The Road Out of Hell: Sanford Clark and the True Story of the Wineville Murders

By Penny Ella
- 1458 reads
The Road Out of Hell : Sanford Clark and the True Story of the Wineville Murders
by Anthony Flacco with Jerry Clark.
Non-Fiction; True Crime
This book is based upon what Sanford Wesley Clark told his adopted son Jerry Clark. Sanford Clark's road out of hell began when his twenty year old Uncle Stewart (Gordon Stewart Northcott) took him at thirteen years old out of Canada and into the States to Los Angeles. Uncle Stewart said he needed help on his isolated chicken ranch in Wineville.

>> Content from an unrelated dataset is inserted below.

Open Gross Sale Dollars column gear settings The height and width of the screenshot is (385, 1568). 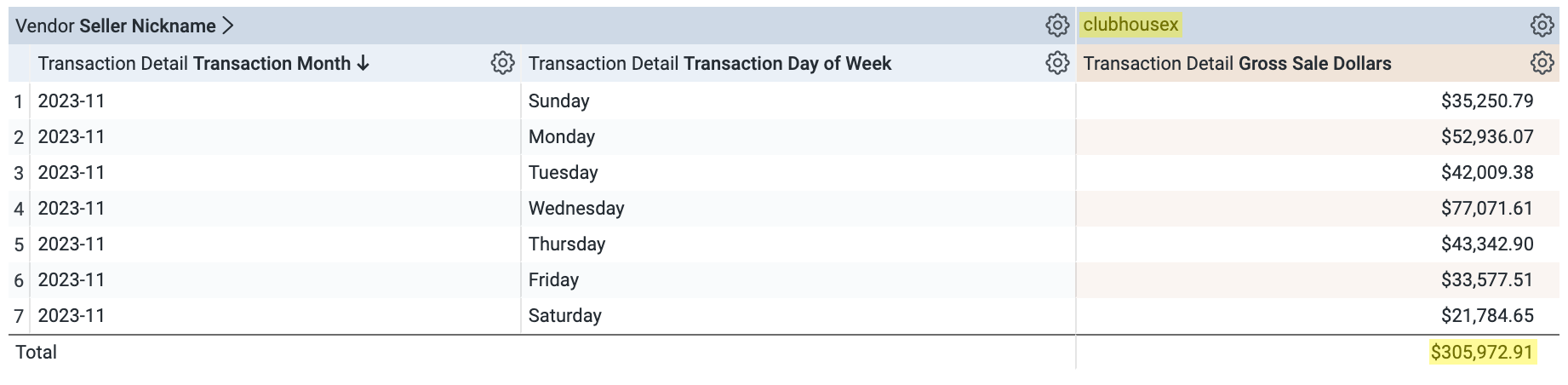click(x=1542, y=63)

According to Sanford, it was hell. And he survived it. He actually thought his uncle was going to kill him. Stewart threatened, beat and sexually abused him to keep him from escaping and telling the world how disgraced he would be. The worst thing for Sanford were the rapes he could hear from the house and the murders he had to participate in, in order to escape the sadistic nature of Uncle Stewart.
This book actually contains information of what happened to Walter Collins and Lewis and Nelson Winslow and a headless Mexican. Fortunately, because this happened during the 1920s, Gordon Stewart Northcott was hanged. Today, he would have been given a life sentence and enjoy the luxury of breathing while his victims remain buried and scatted in the ground. Hanging Gordon was complete justice. Poor Sanford Clark who even dug his own grave, thinking he would end his days the same way those boys did, was saved by his furiously protective older sister, Jessie Clark. Without her he would have surely died.

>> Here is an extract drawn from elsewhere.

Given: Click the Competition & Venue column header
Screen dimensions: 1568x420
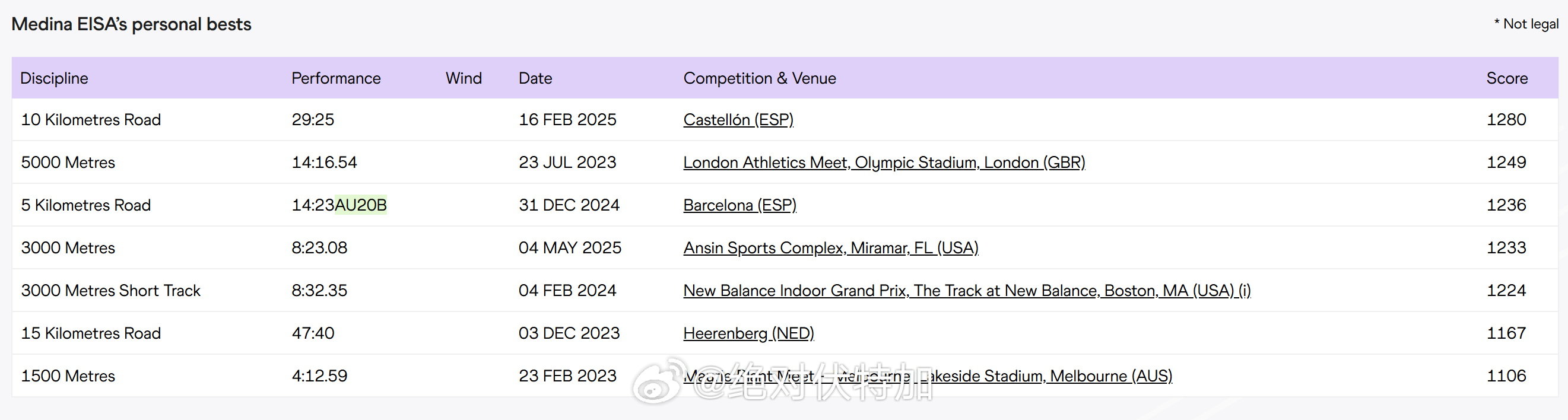Looking at the screenshot, I should point(759,78).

Sanford Clark never forgot, his terrible dreams, forever engraved in his mind. He kept the details of his past to himself and tried to live in the present as much as could be allowed. I thought it a pity he never received proper counselling for the kind of abuse he did suffer, maybe he would have been able to live with himself better.

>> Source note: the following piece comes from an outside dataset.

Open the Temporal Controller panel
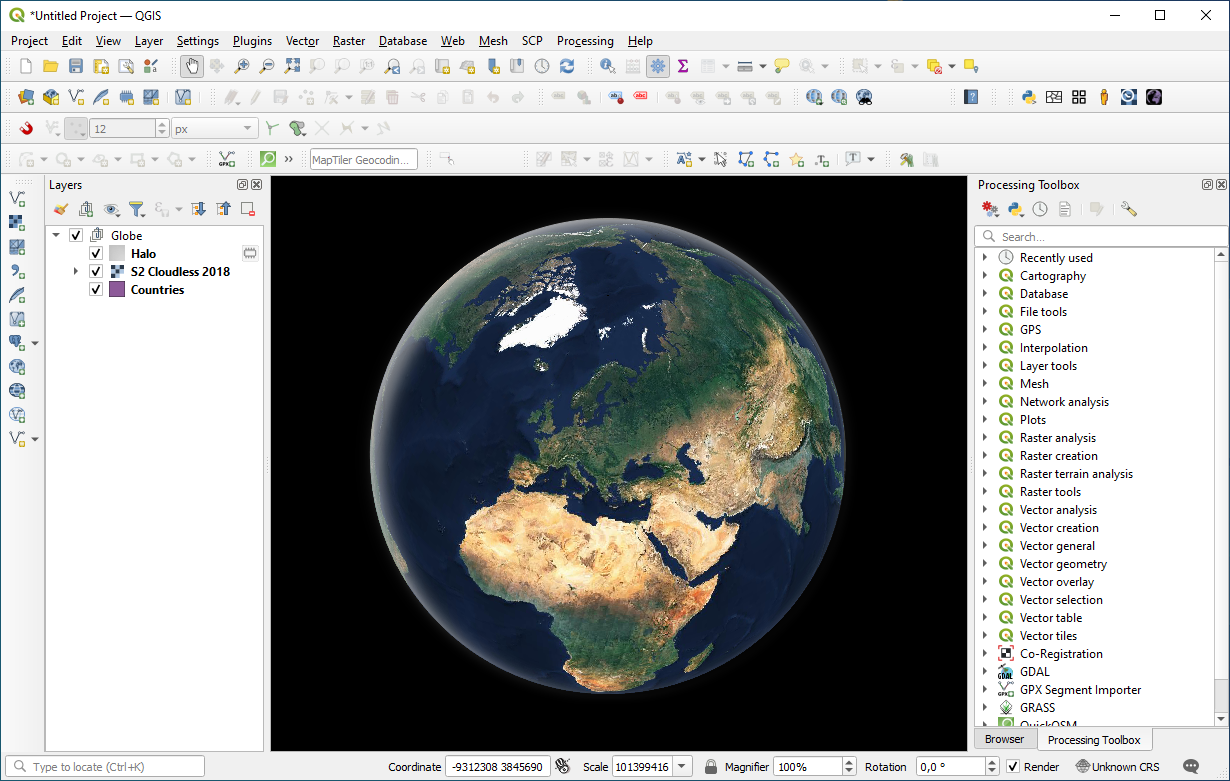The height and width of the screenshot is (781, 1230). point(540,66)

The police and authorities wanted to quickly dispose of Sanford in Whittier School for Boys, a place of rehabilitation. Here, he was forbidden to mention anything to do with what happened and look to the future. He did excel and was released early. His rehabilitation served him well, but never forgave himself even on his deathbed.
This book has 15 chapters and is 265 pages.
I rate 5 out of 5.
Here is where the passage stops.